§ INPUT FOR THIS TASK
====

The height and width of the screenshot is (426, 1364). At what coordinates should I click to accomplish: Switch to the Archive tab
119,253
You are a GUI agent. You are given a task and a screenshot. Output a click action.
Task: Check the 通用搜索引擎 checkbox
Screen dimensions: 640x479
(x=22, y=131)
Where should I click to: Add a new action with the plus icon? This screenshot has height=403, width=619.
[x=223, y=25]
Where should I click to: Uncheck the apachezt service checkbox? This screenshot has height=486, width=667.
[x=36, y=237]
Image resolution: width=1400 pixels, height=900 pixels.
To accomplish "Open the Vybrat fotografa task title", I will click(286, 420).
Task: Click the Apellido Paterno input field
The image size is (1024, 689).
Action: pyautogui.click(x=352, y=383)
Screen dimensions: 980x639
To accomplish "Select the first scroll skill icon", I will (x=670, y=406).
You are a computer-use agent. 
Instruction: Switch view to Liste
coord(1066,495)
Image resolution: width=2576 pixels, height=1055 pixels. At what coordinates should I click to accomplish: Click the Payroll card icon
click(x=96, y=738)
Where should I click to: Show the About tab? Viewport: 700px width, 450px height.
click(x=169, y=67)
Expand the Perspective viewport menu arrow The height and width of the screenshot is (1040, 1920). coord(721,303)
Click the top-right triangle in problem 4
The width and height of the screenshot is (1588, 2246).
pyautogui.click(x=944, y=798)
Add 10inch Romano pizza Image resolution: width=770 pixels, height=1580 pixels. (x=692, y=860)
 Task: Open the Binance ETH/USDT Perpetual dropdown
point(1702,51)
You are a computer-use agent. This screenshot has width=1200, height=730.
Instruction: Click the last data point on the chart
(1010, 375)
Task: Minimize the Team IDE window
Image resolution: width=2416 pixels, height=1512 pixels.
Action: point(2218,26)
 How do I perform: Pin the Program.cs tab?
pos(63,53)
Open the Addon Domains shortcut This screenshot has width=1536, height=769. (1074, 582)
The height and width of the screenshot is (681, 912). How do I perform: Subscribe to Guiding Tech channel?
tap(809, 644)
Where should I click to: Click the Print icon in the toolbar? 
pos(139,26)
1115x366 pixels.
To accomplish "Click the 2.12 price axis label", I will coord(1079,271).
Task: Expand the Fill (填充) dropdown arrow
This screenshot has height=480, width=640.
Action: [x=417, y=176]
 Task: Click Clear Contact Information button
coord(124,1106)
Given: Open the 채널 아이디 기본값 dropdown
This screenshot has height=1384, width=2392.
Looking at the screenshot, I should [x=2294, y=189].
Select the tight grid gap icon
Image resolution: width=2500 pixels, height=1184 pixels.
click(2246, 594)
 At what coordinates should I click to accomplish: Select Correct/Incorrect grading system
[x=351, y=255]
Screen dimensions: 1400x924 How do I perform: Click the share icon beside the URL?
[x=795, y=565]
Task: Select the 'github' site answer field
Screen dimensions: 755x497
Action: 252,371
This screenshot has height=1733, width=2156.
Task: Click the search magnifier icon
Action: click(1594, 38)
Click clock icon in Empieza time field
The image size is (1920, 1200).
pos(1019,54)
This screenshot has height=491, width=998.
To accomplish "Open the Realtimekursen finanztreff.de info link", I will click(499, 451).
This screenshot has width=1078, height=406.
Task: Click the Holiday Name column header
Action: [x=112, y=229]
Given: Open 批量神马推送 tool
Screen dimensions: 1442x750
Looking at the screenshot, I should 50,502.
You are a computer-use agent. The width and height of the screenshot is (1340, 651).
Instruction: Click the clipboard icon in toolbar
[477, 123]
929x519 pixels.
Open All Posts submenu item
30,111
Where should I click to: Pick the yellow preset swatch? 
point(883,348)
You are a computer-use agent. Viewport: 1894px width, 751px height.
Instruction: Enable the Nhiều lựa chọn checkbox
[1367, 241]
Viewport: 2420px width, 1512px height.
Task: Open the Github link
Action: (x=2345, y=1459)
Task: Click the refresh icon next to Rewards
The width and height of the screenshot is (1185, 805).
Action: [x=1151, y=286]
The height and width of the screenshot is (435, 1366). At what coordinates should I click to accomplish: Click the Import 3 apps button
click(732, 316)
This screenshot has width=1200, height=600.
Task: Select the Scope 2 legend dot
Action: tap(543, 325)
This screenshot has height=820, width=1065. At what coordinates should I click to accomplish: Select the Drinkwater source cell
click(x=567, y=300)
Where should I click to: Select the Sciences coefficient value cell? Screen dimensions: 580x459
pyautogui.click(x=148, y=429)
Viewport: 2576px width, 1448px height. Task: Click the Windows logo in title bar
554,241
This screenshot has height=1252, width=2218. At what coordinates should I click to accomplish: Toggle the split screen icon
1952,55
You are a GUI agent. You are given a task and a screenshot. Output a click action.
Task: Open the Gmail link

====

Could you recast the listing above as a Markdown table, with a "No." column for the row number and a "Line" column for the text of each line, skipping any blank lines?

§ THE ANSWER
| No. | Line |
|---|---|
| 1 | The height and width of the screenshot is (426, 1364). At what coordinates should I click to accomplish: Switch to the Archive tab |
| 2 | 119,253 |
| 3 | You are a GUI agent. You are given a task and a screenshot. Output a click action. |
| 4 | Task: Check the 通用搜索引擎 checkbox |
| 5 | Screen dimensions: 640x479 |
| 6 | (x=22, y=131) |
| 7 | Where should I click to: Add a new action with the plus icon? This screenshot has height=403, width=619. |
| 8 | [x=223, y=25] |
| 9 | Where should I click to: Uncheck the apachezt service checkbox? This screenshot has height=486, width=667. |
| 10 | [x=36, y=237] |
| 11 | Image resolution: width=1400 pixels, height=900 pixels. |
| 12 | To accomplish "Open the Vybrat fotografa task title", I will click(286, 420). |
| 13 | Task: Click the Apellido Paterno input field |
| 14 | The image size is (1024, 689). |
| 15 | Action: pyautogui.click(x=352, y=383) |
| 16 | Screen dimensions: 980x639 |
| 17 | To accomplish "Select the first scroll skill icon", I will (x=670, y=406). |
| 18 | You are a computer-use agent.  |
| 19 | Instruction: Switch view to Liste |
| 20 | coord(1066,495) |
| 21 | Image resolution: width=2576 pixels, height=1055 pixels. At what coordinates should I click to accomplish: Click the Payroll card icon |
| 22 | click(x=96, y=738) |
| 23 | Where should I click to: Show the About tab? Viewport: 700px width, 450px height. |
| 24 | click(x=169, y=67) |
| 25 | Expand the Perspective viewport menu arrow The height and width of the screenshot is (1040, 1920). coord(721,303) |
| 26 | Click the top-right triangle in problem 4 |
| 27 | The width and height of the screenshot is (1588, 2246). |
| 28 | pyautogui.click(x=944, y=798) |
| 29 | Add 10inch Romano pizza Image resolution: width=770 pixels, height=1580 pixels. (x=692, y=860) |
| 30 |  Task: Open the Binance ETH/USDT Perpetual dropdown |
| 31 | point(1702,51) |
| 32 | You are a computer-use agent. This screenshot has width=1200, height=730. |
| 33 | Instruction: Click the last data point on the chart |
| 34 | (1010, 375) |
| 35 | Task: Minimize the Team IDE window |
| 36 | Image resolution: width=2416 pixels, height=1512 pixels. |
| 37 | Action: point(2218,26) |
| 38 |  How do I perform: Pin the Program.cs tab? |
| 39 | pos(63,53) |
| 40 | Open the Addon Domains shortcut This screenshot has width=1536, height=769. (1074, 582) |
| 41 | The height and width of the screenshot is (681, 912). How do I perform: Subscribe to Guiding Tech channel? |
| 42 | tap(809, 644) |
| 43 | Where should I click to: Click the Print icon in the toolbar?  |
| 44 | pos(139,26) |
| 45 | 1115x366 pixels. |
| 46 | To accomplish "Click the 2.12 price axis label", I will coord(1079,271). |
| 47 | Task: Expand the Fill (填充) dropdown arrow |
| 48 | This screenshot has height=480, width=640. |
| 49 | Action: [x=417, y=176] |
| 50 |  Task: Click Clear Contact Information button |
| 51 | coord(124,1106) |
| 52 | Given: Open the 채널 아이디 기본값 dropdown |
| 53 | This screenshot has height=1384, width=2392. |
| 54 | Looking at the screenshot, I should [x=2294, y=189]. |
| 55 | Select the tight grid gap icon |
| 56 | Image resolution: width=2500 pixels, height=1184 pixels. |
| 57 | click(2246, 594) |
| 58 |  At what coordinates should I click to accomplish: Select Correct/Incorrect grading system |
| 59 | [x=351, y=255] |
| 60 | Screen dimensions: 1400x924 How do I perform: Click the share icon beside the URL? |
| 61 | [x=795, y=565] |
| 62 | Task: Select the 'github' site answer field |
| 63 | Screen dimensions: 755x497 |
| 64 | Action: 252,371 |
| 65 | This screenshot has height=1733, width=2156. |
| 66 | Task: Click the search magnifier icon |
| 67 | Action: click(1594, 38) |
| 68 | Click clock icon in Empieza time field |
| 69 | The image size is (1920, 1200). |
| 70 | pos(1019,54) |
| 71 | This screenshot has height=491, width=998. |
| 72 | To accomplish "Open the Realtimekursen finanztreff.de info link", I will click(499, 451). |
| 73 | This screenshot has width=1078, height=406. |
| 74 | Task: Click the Holiday Name column header |
| 75 | Action: [x=112, y=229] |
| 76 | Given: Open 批量神马推送 tool |
| 77 | Screen dimensions: 1442x750 |
| 78 | Looking at the screenshot, I should 50,502. |
| 79 | You are a computer-use agent. The width and height of the screenshot is (1340, 651). |
| 80 | Instruction: Click the clipboard icon in toolbar |
| 81 | [477, 123] |
| 82 | 929x519 pixels. |
| 83 | Open All Posts submenu item |
| 84 | 30,111 |
| 85 | Where should I click to: Pick the yellow preset swatch?  |
| 86 | point(883,348) |
| 87 | You are a computer-use agent. Viewport: 1894px width, 751px height. |
| 88 | Instruction: Enable the Nhiều lựa chọn checkbox |
| 89 | [1367, 241] |
| 90 | Viewport: 2420px width, 1512px height. |
| 91 | Task: Open the Github link |
| 92 | Action: (x=2345, y=1459) |
| 93 | Task: Click the refresh icon next to Rewards |
| 94 | The width and height of the screenshot is (1185, 805). |
| 95 | Action: [x=1151, y=286] |
| 96 | The height and width of the screenshot is (435, 1366). At what coordinates should I click to accomplish: Click the Import 3 apps button |
| 97 | click(732, 316) |
| 98 | This screenshot has width=1200, height=600. |
| 99 | Task: Select the Scope 2 legend dot |
| 100 | Action: tap(543, 325) |
| 101 | This screenshot has height=820, width=1065. At what coordinates should I click to accomplish: Select the Drinkwater source cell |
| 102 | click(x=567, y=300) |
| 103 | Where should I click to: Select the Sciences coefficient value cell? Screen dimensions: 580x459 |
| 104 | pyautogui.click(x=148, y=429) |
| 105 | Viewport: 2576px width, 1448px height. Task: Click the Windows logo in title bar |
| 106 | 554,241 |
| 107 | This screenshot has height=1252, width=2218. At what coordinates should I click to accomplish: Toggle the split screen icon |
| 108 | 1952,55 |
| 109 | You are a GUI agent. You are given a task and a screenshot. Output a click action. |
| 110 | Task: Open the Gmail link |